C'est une maxime généralement reçue, confirmée par l'expérience, que la puissance militaire consiste moins dans le nombre que dans la qualité des troupes. On ne peut donc porter trop d'attention et de scrupule dans le choix des sujets destinés à devenir les défenseurs de la patrie. Une physionomie fière, l'oeil vif, la tête élevée, la poitrine et les épaules larges, la jambe et le bras nerveux, une taille dégagée, sont les signes corporels, qui pour l'ordinaire, annoncent dans l'âme des vertus guerrières. Un officier d'expérience, attentif sur ces qualités, se trompera rarement dans son choix. Il y ajoutera, s'il est possible, le mérite de la naissance et des mœurs, et préférera la jeunesse de la campagne à celle des villes. La première nourrie dans la soumission, la sobriété et la peine, supporte plus constamment les fatigues de la guerre et le joug de la discipline : la seconde élevée dans la molesse et la dissipation, joint peut-être à plus d'intelligence une valeur égale, mais elle succombe plutôt aux travaux d'une campagne pénible, ou aux fatigues d'une marche difficîle : elle porte d'ailleurs trop souvent dans un corps un esprit de licence et de sédition, contre lequel la discipline est forcée d'employer des correctifs violents, dont l'exemple même rendu trop fréquent n'est pas exemt de danger.

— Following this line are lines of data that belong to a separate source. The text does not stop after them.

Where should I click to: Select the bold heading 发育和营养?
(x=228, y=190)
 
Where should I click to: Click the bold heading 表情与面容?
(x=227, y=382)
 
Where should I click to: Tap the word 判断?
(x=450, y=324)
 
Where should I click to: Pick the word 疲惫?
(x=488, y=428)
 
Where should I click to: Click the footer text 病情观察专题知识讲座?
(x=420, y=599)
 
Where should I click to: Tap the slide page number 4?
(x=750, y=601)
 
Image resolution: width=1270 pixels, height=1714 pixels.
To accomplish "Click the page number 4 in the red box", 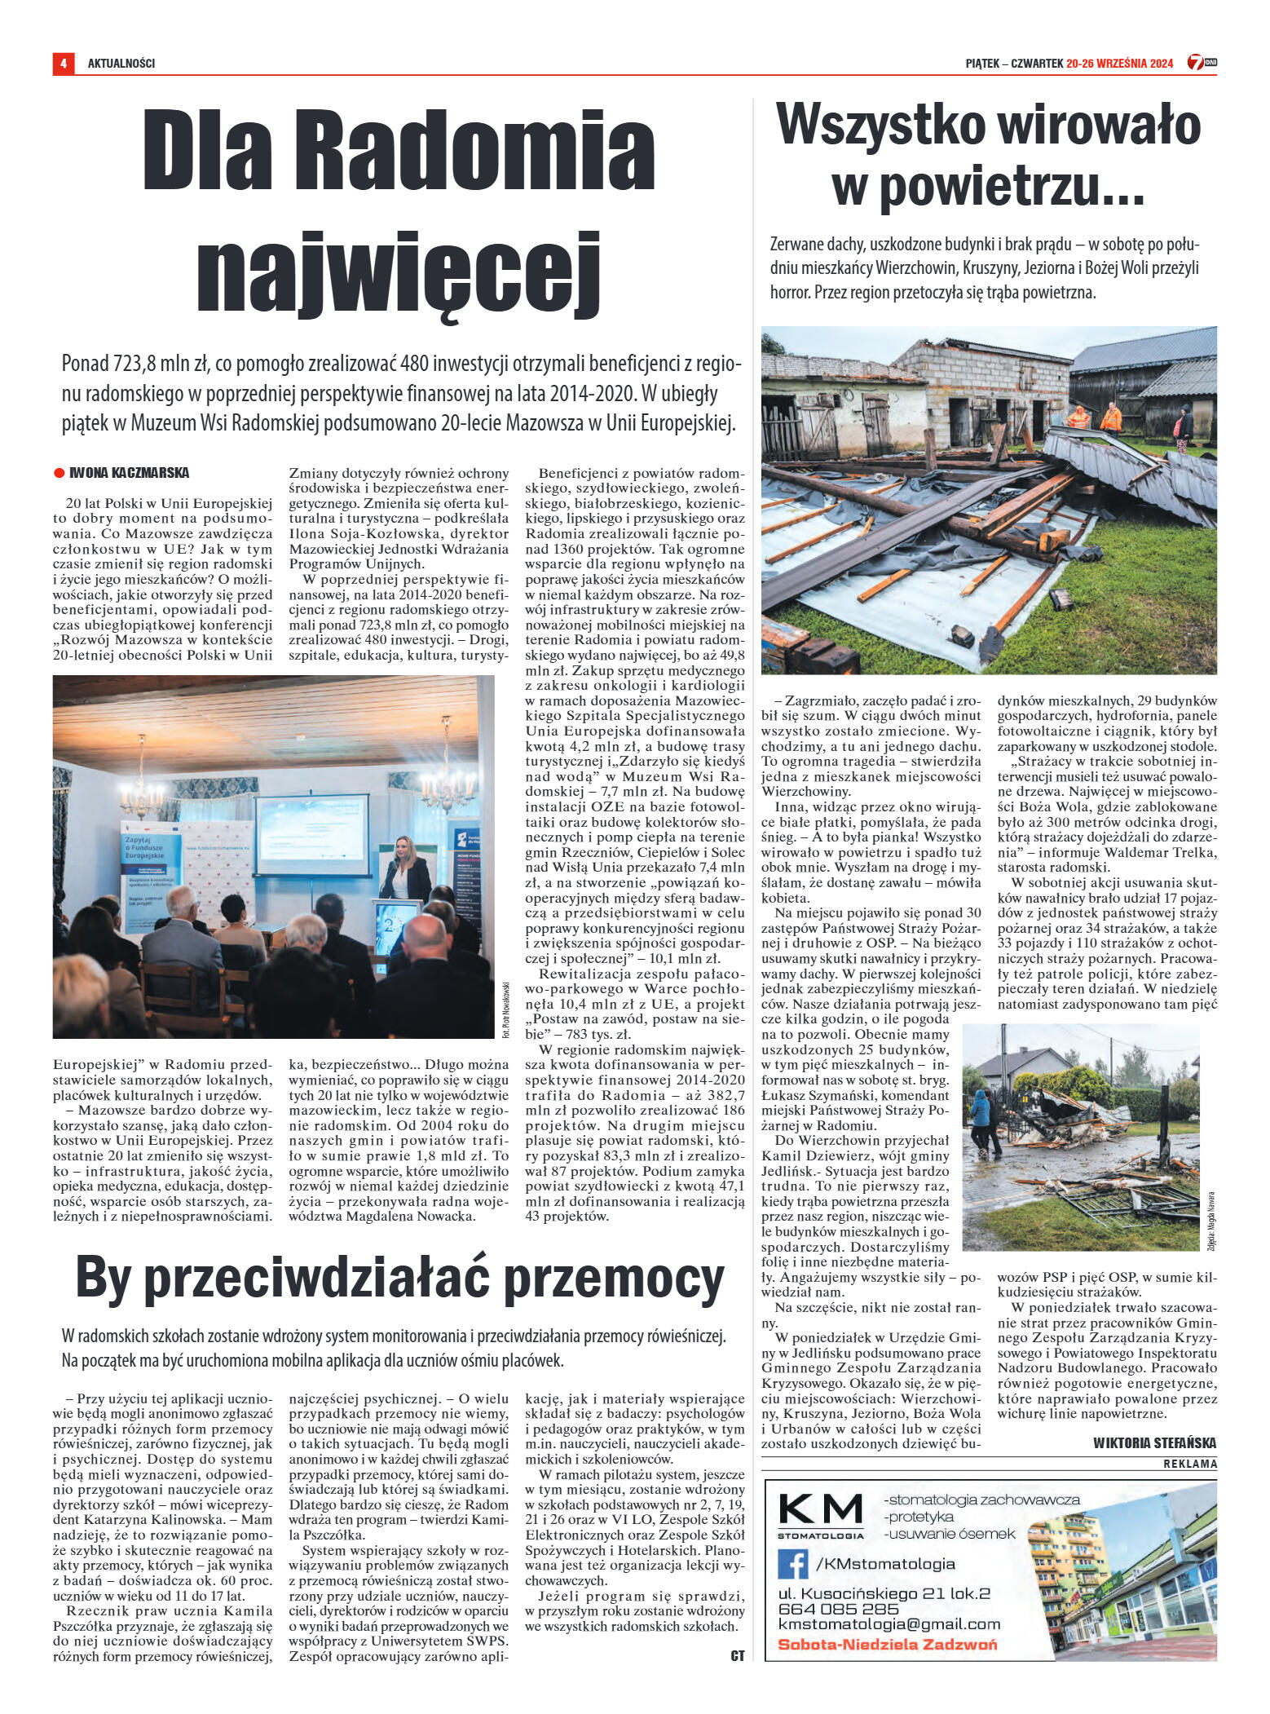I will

Différentes qualités militaires distinguent aussi les nations. Le soldat allemand est plus robuste, l'espagnol plus sobre, l'anglais plus farouche, le français plus impétueux : la constance est le caractère du premier, la patience du second, l'orgueil du troisième, l'honneur du quatrième. Nous disons l'honneur, et nous ne disons pas trop ; il n'importe qu'il ait sa source dans l'éducation guerrière du soldat français, ou qu'il soit emprunté de l'exemple de l'officier, il existe et domine dans le cœur du soldat, il l'agite, l'élève et produit les meilleurs effets. Ce sentiment est uni dans nos soldats aux qualités naturelles les plus heureuses, et nous osons assurer qu'il nous reste peu de pas à faire pour les rendre supérieurs à tous ceux des autres nations, grâce aux soins continuels du ministère pour la perfection de la discipline, aux talents de nos officiers majors, et au goût des études militaires qui se répand dans l'ordre des officiers en général.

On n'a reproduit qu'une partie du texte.